After all the arrays are created, the original code then reads in the contextual rule file which contains 218 rules. It then applies one rule at a time to the entire corpus. We modified this part of the code. Instead of reading in the contextual rule file, the code is now reading in the output file from the AP Emulator. Both rule ID and the update tag information can be achieved from the ID of the reporting STEs. The offset number indicates at which character position an entire rule is matched. Using the offset number, we can then look-up from the character position array the index of the word that needs to be updated.

Continue from our previous examples:

... to/TO conflict/NN with/IN... as/IN tall/JJ as/IN....

The report we get from AP looks like:

### Offset 28 Reporting Element ID: rule2\_VB

Offset 75 Reporting Element ID: rule5\_RB

By looking up the character position array, we will find that the words that are associated with the characters are *word* 6 and *word* 17 respectively. Notice that this word index does not necessarily indicate the word's tag that needs to be updated. For our first example, we want to update the tag for *word* 6. However, for the second example, we want to update the tag for *word* (17 - 2) (The first "*as*") rather than *word* 17 itself. This is why we need to keep the rule ID as an indicator to find the actual word to update for each different rule.

Table 8 shows the pseudo code of the CPU implementation for the second stage tagging and the AP post processing on CPU. The highlighted parts are the differences between the code as well as the execution time we compared for the two processes.

| CPU                  | AP Post Processing on CPU   |
|----------------------|-----------------------------|
| Brill_Tagging_CPU {  | Brill_Tagging_AP {          |
| Create_word_array;   | Create_word_array;          |
| Create_tag_array;    | Create_tag_array;           |
|                      | Create_char_position_array; |
| Read_in_rule_file;   |                             |
| for (each_rule) {    | Read_in_AP_output_file;     |
| if (condition_met) { | for (each_output) {         |
| Update_tags;         | Find_token_position;        |
| }                    | Update_tags;                |
| }                    | }                           |
| }                    | }                           |

Table 8: Pseudo Code for the CPU and AP Implementation

### V. Test Data and Result for Experiment I

We will first describe the dataset used to test the AP design. Then we will talk about the execution environment of

running the CPU and AP implementation of Brill Tagging. Our results are presented at the end of this Section.

# A. Test Data

The dataset we use to test our design is a subset of Brown Corpus downloaded from NLTK website [22].

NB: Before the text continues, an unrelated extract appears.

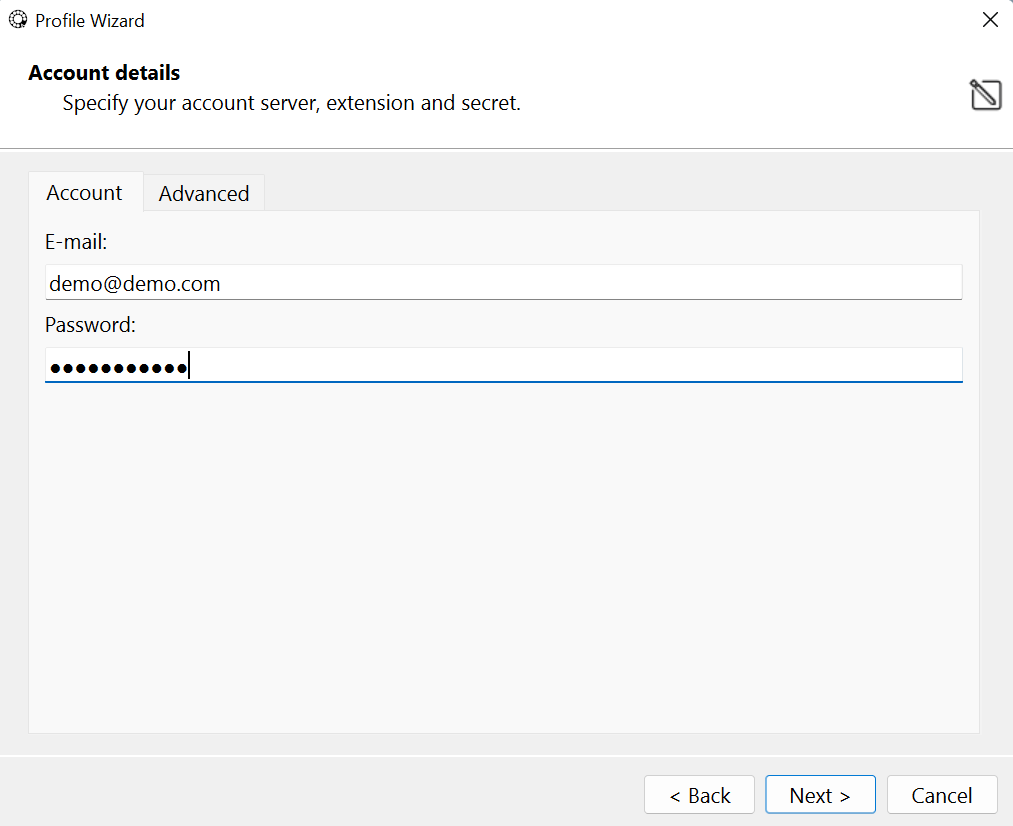The height and width of the screenshot is (826, 1013).
Task: Cancel the profile wizard
Action: (x=941, y=795)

Brown Corpus [4] is an American English corpus consists of 1,014,312 words. The Corpus is divided into 500 samples with over 2000 words each. Each sample begins at the beginning of a sentence. The Corpus represents a wide range of styles and varieties of prose such as political, sports, financial press, books for skills and hobbies, government documents, etc.

We selected 5 files from 5 different categories including: news, editorial, reviews, religion and hobbies. We then combined the files into 5 different sizes: 20KB, 40KB, 60KB, 79KB, 99KB (approximately a linear growth) to test the impact of the size of the input data on the execution time for both the CPU and AP implementations.

For the largest file, 99KB, we also tested it with different number of rules. We used a subset of 50, 100 and 150 rules from the 218 rules as well as all the whole 218 rules to test the impact of the number of rules on the execution time for both the CPU and AP implementations.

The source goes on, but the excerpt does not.